DIRECTIONS
Please copy out the listing below in full and exactly.
───── DATA LISTING
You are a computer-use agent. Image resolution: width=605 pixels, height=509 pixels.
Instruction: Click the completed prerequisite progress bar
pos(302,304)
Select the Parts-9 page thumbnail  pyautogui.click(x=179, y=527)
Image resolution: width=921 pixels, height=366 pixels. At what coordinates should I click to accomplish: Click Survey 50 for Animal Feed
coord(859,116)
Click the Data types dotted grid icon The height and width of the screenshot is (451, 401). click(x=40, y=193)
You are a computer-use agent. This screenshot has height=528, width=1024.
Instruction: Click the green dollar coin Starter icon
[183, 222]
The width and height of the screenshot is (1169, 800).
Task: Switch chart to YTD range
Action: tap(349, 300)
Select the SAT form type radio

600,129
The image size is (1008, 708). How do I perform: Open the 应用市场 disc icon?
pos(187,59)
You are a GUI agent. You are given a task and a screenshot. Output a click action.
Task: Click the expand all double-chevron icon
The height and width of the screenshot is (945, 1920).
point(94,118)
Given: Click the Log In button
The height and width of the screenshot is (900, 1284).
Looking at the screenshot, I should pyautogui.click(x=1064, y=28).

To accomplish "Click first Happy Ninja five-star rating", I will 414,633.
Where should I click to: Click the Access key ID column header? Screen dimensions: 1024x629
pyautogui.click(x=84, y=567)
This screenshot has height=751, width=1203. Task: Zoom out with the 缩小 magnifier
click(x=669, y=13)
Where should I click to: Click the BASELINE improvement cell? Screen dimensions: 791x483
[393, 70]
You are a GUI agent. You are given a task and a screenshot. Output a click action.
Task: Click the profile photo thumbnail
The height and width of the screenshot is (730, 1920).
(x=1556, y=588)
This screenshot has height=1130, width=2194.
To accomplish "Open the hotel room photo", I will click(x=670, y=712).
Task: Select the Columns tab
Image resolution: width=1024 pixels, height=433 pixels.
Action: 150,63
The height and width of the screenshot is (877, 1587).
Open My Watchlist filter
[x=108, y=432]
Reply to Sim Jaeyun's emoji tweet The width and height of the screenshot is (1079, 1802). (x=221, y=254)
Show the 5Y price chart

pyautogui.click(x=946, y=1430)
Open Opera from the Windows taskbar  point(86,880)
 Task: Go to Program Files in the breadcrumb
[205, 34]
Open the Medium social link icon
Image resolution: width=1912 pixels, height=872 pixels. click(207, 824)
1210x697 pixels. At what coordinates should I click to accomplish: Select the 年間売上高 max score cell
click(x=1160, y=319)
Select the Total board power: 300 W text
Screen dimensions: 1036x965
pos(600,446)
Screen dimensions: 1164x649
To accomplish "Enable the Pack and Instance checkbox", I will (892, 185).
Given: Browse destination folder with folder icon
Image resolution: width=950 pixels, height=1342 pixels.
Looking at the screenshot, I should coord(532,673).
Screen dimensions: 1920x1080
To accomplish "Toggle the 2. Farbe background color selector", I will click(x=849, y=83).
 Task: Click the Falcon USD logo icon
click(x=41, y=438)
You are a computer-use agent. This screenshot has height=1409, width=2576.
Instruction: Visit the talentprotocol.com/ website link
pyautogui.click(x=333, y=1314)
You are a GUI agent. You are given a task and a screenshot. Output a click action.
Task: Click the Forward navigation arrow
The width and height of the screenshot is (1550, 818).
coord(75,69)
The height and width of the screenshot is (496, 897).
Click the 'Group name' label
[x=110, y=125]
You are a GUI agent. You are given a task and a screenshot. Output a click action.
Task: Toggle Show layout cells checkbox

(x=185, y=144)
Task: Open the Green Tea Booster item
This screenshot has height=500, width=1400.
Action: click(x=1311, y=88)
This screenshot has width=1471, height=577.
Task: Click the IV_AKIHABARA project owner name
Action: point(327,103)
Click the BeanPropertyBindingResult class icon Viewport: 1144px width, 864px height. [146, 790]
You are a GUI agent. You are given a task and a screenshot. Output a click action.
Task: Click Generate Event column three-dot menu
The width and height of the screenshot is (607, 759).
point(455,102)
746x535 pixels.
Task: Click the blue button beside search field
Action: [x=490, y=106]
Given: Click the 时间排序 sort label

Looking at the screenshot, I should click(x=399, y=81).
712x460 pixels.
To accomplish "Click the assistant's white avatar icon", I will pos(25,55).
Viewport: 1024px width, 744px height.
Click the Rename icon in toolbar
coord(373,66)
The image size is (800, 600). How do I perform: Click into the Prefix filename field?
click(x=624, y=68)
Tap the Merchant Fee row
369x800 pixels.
──────────
EXERCISE ANSWER
You are a computer-use agent. Image resolution: width=605 pixels, height=509 pixels.
Instruction: Click the completed prerequisite progress bar
pos(302,304)
Select the Parts-9 page thumbnail  pyautogui.click(x=179, y=527)
Image resolution: width=921 pixels, height=366 pixels. At what coordinates should I click to accomplish: Click Survey 50 for Animal Feed
coord(859,116)
Click the Data types dotted grid icon The height and width of the screenshot is (451, 401). click(x=40, y=193)
You are a computer-use agent. This screenshot has height=528, width=1024.
Instruction: Click the green dollar coin Starter icon
[183, 222]
The width and height of the screenshot is (1169, 800).
Task: Switch chart to YTD range
Action: tap(349, 300)
Select the SAT form type radio

600,129
The image size is (1008, 708). How do I perform: Open the 应用市场 disc icon?
pos(187,59)
You are a GUI agent. You are given a task and a screenshot. Output a click action.
Task: Click the expand all double-chevron icon
The height and width of the screenshot is (945, 1920).
point(94,118)
Given: Click the Log In button
The height and width of the screenshot is (900, 1284).
Looking at the screenshot, I should pyautogui.click(x=1064, y=28).

To accomplish "Click first Happy Ninja five-star rating", I will 414,633.
Where should I click to: Click the Access key ID column header? Screen dimensions: 1024x629
pyautogui.click(x=84, y=567)
This screenshot has height=751, width=1203. Task: Zoom out with the 缩小 magnifier
click(x=669, y=13)
Where should I click to: Click the BASELINE improvement cell? Screen dimensions: 791x483
[393, 70]
You are a GUI agent. You are given a task and a screenshot. Output a click action.
Task: Click the profile photo thumbnail
The height and width of the screenshot is (730, 1920).
(x=1556, y=588)
This screenshot has height=1130, width=2194.
To accomplish "Open the hotel room photo", I will click(x=670, y=712).
Task: Select the Columns tab
Image resolution: width=1024 pixels, height=433 pixels.
Action: 150,63
The height and width of the screenshot is (877, 1587).
Open My Watchlist filter
[x=108, y=432]
Reply to Sim Jaeyun's emoji tweet The width and height of the screenshot is (1079, 1802). (x=221, y=254)
Show the 5Y price chart

pyautogui.click(x=946, y=1430)
Open Opera from the Windows taskbar  point(86,880)
 Task: Go to Program Files in the breadcrumb
[205, 34]
Open the Medium social link icon
Image resolution: width=1912 pixels, height=872 pixels. click(207, 824)
1210x697 pixels. At what coordinates should I click to accomplish: Select the 年間売上高 max score cell
click(x=1160, y=319)
Select the Total board power: 300 W text
Screen dimensions: 1036x965
pos(600,446)
Screen dimensions: 1164x649
To accomplish "Enable the Pack and Instance checkbox", I will (892, 185).
Given: Browse destination folder with folder icon
Image resolution: width=950 pixels, height=1342 pixels.
Looking at the screenshot, I should coord(532,673).
Screen dimensions: 1920x1080
To accomplish "Toggle the 2. Farbe background color selector", I will click(x=849, y=83).
 Task: Click the Falcon USD logo icon
click(x=41, y=438)
You are a computer-use agent. This screenshot has height=1409, width=2576.
Instruction: Visit the talentprotocol.com/ website link
pyautogui.click(x=333, y=1314)
You are a GUI agent. You are given a task and a screenshot. Output a click action.
Task: Click the Forward navigation arrow
The width and height of the screenshot is (1550, 818).
coord(75,69)
The height and width of the screenshot is (496, 897).
Click the 'Group name' label
[x=110, y=125]
You are a GUI agent. You are given a task and a screenshot. Output a click action.
Task: Toggle Show layout cells checkbox

(x=185, y=144)
Task: Open the Green Tea Booster item
This screenshot has height=500, width=1400.
Action: click(x=1311, y=88)
This screenshot has width=1471, height=577.
Task: Click the IV_AKIHABARA project owner name
Action: point(327,103)
Click the BeanPropertyBindingResult class icon Viewport: 1144px width, 864px height. [146, 790]
You are a GUI agent. You are given a task and a screenshot. Output a click action.
Task: Click Generate Event column three-dot menu
The width and height of the screenshot is (607, 759).
point(455,102)
746x535 pixels.
Task: Click the blue button beside search field
Action: [x=490, y=106]
Given: Click the 时间排序 sort label

Looking at the screenshot, I should click(x=399, y=81).
712x460 pixels.
To accomplish "Click the assistant's white avatar icon", I will pos(25,55).
Viewport: 1024px width, 744px height.
Click the Rename icon in toolbar
coord(373,66)
The image size is (800, 600). How do I perform: Click into the Prefix filename field?
click(x=624, y=68)
Tap the Merchant Fee row
369x800 pixels.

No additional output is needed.